Wo bleiben feministische Stimmen für Efrîn?
Eine Kritik und ein Appell
Eine Kritik und ein Appell
Noch vor einigen Jahren sah die ganze Welt den Widerstand von Kobanê, der der Welt vor allem durch die zahlreichen Fotos mutiger YPJ-Kämpferinnen bekannt wurde. Frauen wie Arîn Mîrkan wurden zum Symbol des Kampfes gegen Unterdrückung, Patriarchat und die kapitalistische Weltordnung. Frauen wurden das Gesicht der Rojava-Revolution, und die Worte Jin, Jiyan, Azadî zum ewigen Echo des Sieges von Kobanê.
Derzeit sind die Augen vieler von uns auf die erneuten Angriffe des türkischen Staates auf die Kurd*innen, die kurdische Freiheitsbewegung und die Selbstverwaltung der Gemeinschaften in Nordsyrien/Rojava gerichtet. Seit über einem Monat greifen die türkische Armee und mit ihr verbündete FSA-Gruppen Kämpfer*innen, Zivilist*innen, Familien, Frauen, Kinder, heilige und archäologische Stätten und Friedhöfe in Efrîn an. Was der türkische Staat dort zu vernichten versucht ist ein System, das mit seinen Werten, Strukturen, Ideen und Projekten all das repräsentiert, was die sogenannte „Republik" Türkei nie war: basisdemokratisch, anti-kapitalistisch, anti-patriarchal.

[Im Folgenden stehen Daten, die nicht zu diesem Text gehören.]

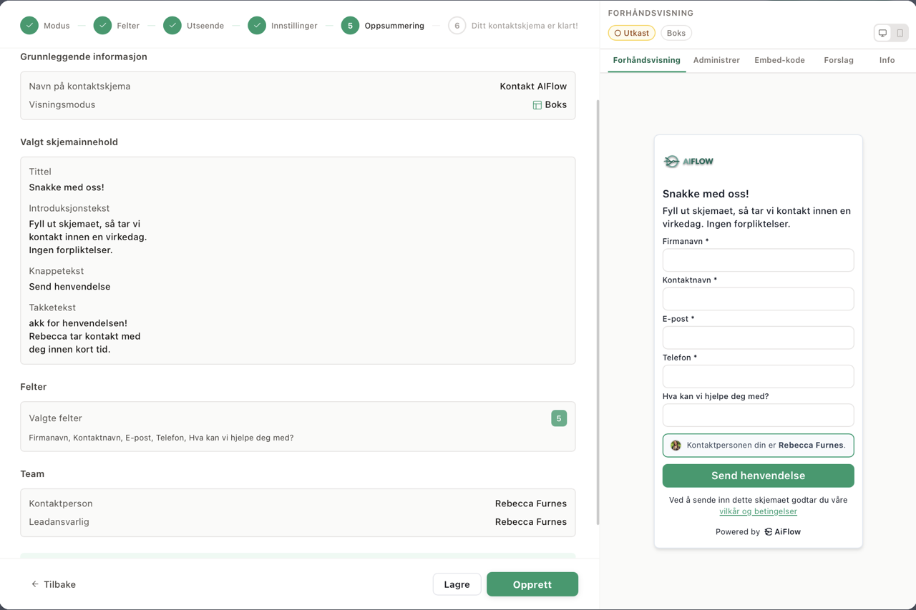Click the E-post input field
This screenshot has width=916, height=610.
click(758, 338)
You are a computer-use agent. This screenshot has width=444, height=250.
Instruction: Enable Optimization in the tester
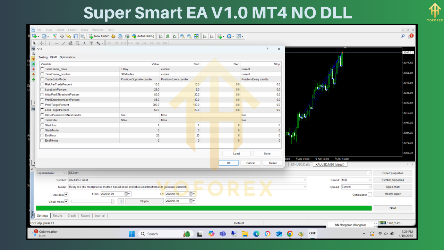click(369, 194)
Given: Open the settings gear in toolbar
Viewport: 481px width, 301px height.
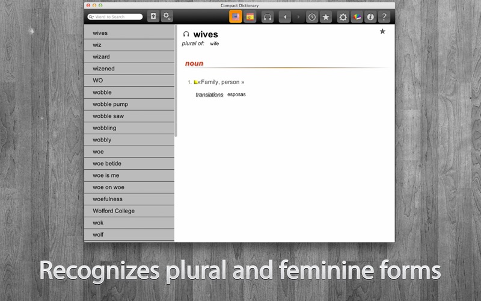Looking at the screenshot, I should 343,17.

Alle Räte, Kooperativen, Akademien und anderen Einrichtungen der demokratischen Föderation Nordsyrien werden in der Vorreiterrolle von Frauen organisiert. Jede Position hat eine Doppelspitze und keine Entscheidung darf getroffen werden, wenn nicht mindestens 40 Prozent Frauen daran beteiligt sind. Die Frauen Rojavas führen jeden Tag und in jedem Bereich des Lebens Kämpfe, um die lange verlorene Freiheit über ihre Gedanken, Gefühle und ihren Körper zurückzuerlangen, den tief verwurzelten gesellschaftlichen Sexismus abzubauen und patriarchales Gedankengut durch eine gesellschaftliche Wissenschaft zu ersetzen, welche die Geschichte von Frauenwiderständen und Freiheitskämpfen im Laufe der Menschheit ans Licht bringt und in ihre heutige Praxis einbettet.
Ein Angriff auf Frauen
Insofern ist der momentane Angriff auf Efrîn vor allem als eines zu bewerten: ein Angriff auf Frauen, ein Angriff auf die Freiheit von Frauen, ein Angriff auf die Selbstverwaltung und Selbstverteidigung von Frauen. Aber wo bleiben internationale feministische Solidarität und Unterstützung? Warum erheben so wenige Feminist*innen und feministische Bewegungen ihre Stimme, sowohl damals für Kobanê als auch heute für Efrîn? Selbst als die ganze Welt die Augen vor einigen Jahren auf den mutigen Widerstand der YPJ richtete, hat das viele selbsternannte Feminist*innen nicht interessiert. Dabei ist Rojava zweifellos ein Modell, in dem Begriffe wie Freiheit, Selbstbestimmung und Demokratie nicht nur leere Hüllen und Versprechen sind, sondern reale Forderungen und Handlungen, die reale Früchte tragen. Es sind nicht einfach nur formelle Rechte, wie sie auch in jeder beliebigen Verfassung stehen könnten, sondern faktische Bemühungen, um 5000 Jahre alte patriarchale Strukturen und Mentalitäten zu brechen und zu überwinden. Durch Kritik und Selbstkritik, regelmäßige Versammlungen in Räten, die Errichtung von Frauenhäusern und -akademien und durch den Aufbau von autonomen Frauenverteidigungsstrukturen wurde ein permanenter revolutionärer Prozess in Gang gesetzt, der mit der Gesellschaft unmittelbar verbunden ist und durch den Probleme an der Wurzel angegangen werden.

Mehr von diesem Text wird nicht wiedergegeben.